Without any pictures, reproduce exactly the lines running from the line containing "Viewport: 627px width, 499px height." through the end of the entries.

Supplied entries START

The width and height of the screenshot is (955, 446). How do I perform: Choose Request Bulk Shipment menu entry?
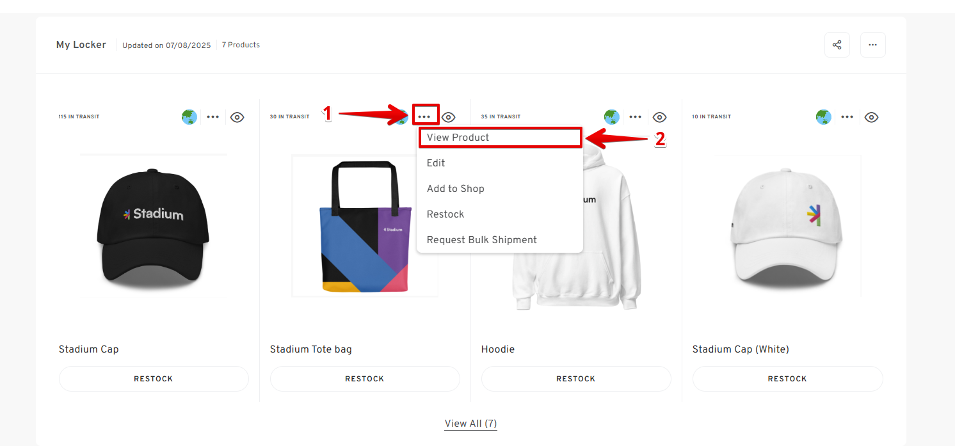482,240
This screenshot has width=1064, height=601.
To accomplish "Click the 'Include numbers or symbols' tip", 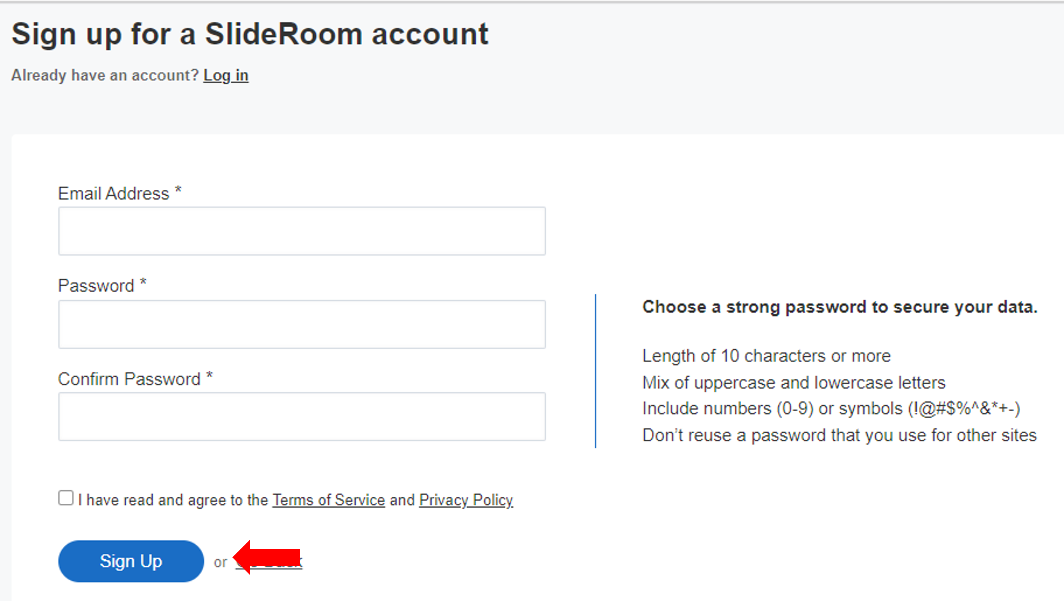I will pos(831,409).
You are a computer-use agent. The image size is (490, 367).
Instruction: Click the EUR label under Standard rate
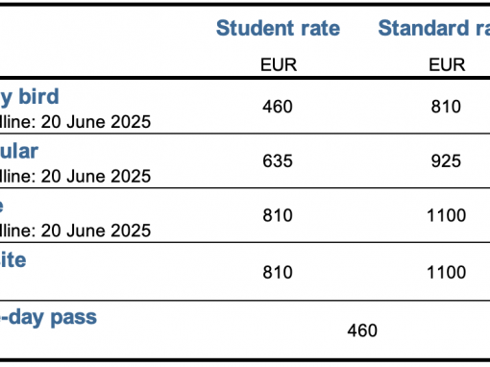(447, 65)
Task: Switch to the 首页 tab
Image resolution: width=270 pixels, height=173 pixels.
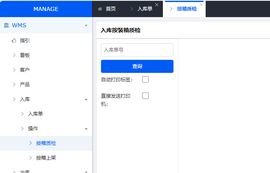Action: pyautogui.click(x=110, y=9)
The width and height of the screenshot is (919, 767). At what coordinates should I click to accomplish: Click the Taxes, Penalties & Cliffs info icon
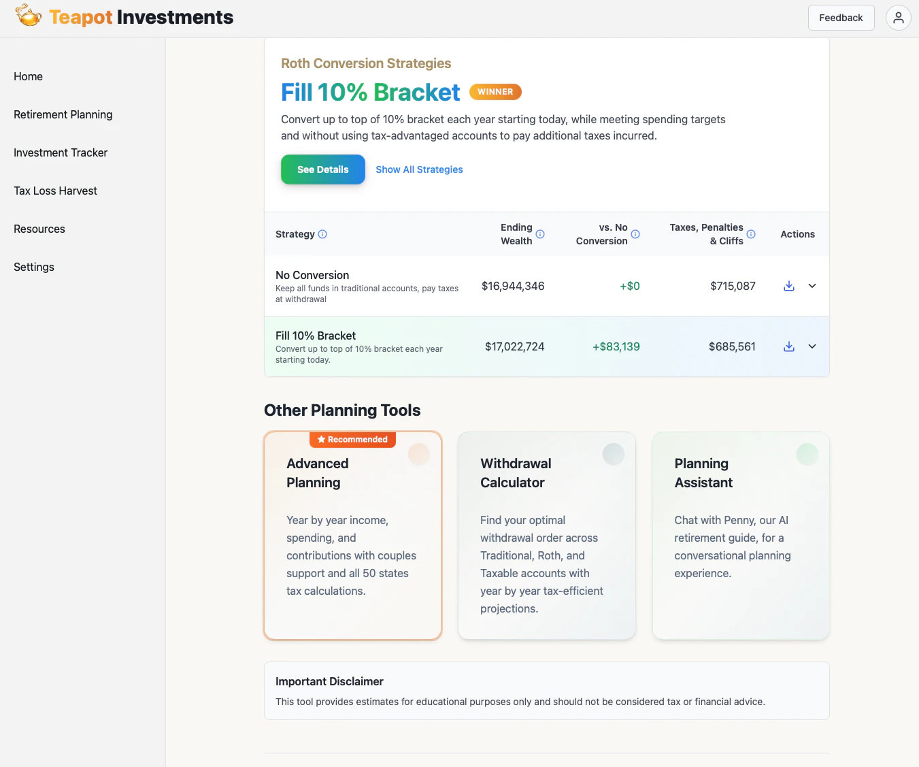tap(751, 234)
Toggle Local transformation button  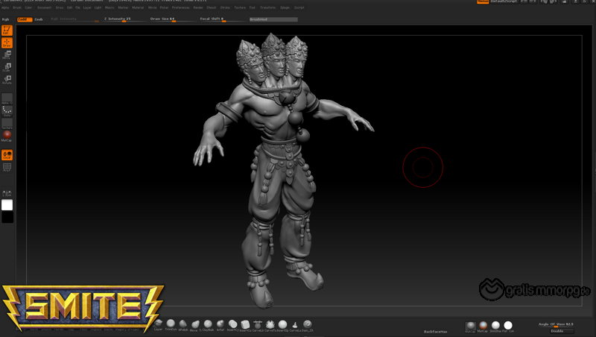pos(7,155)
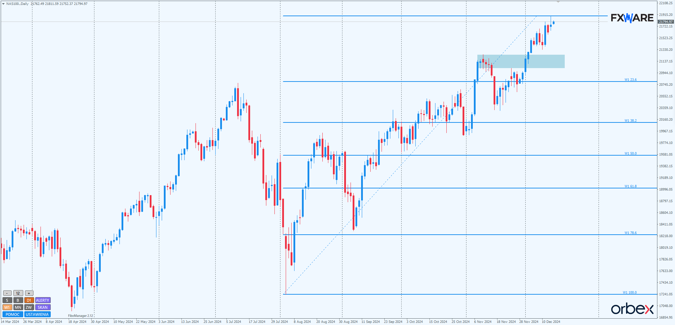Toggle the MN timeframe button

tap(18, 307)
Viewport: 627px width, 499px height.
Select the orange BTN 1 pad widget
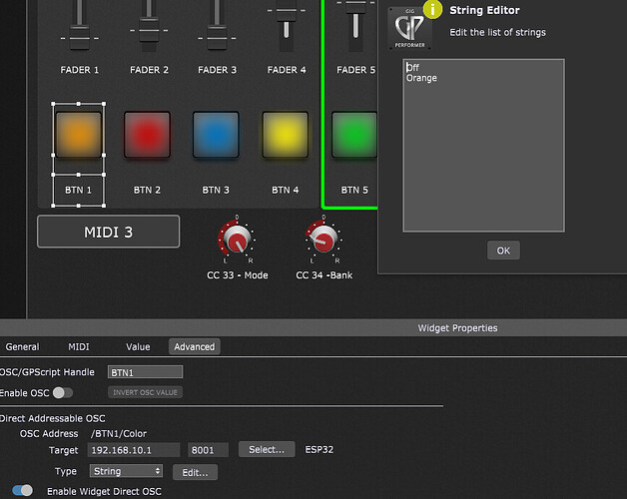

Supplied entries END

Task result:
Viewport: 627px width, 499px height.
Select the orange BTN 1 pad widget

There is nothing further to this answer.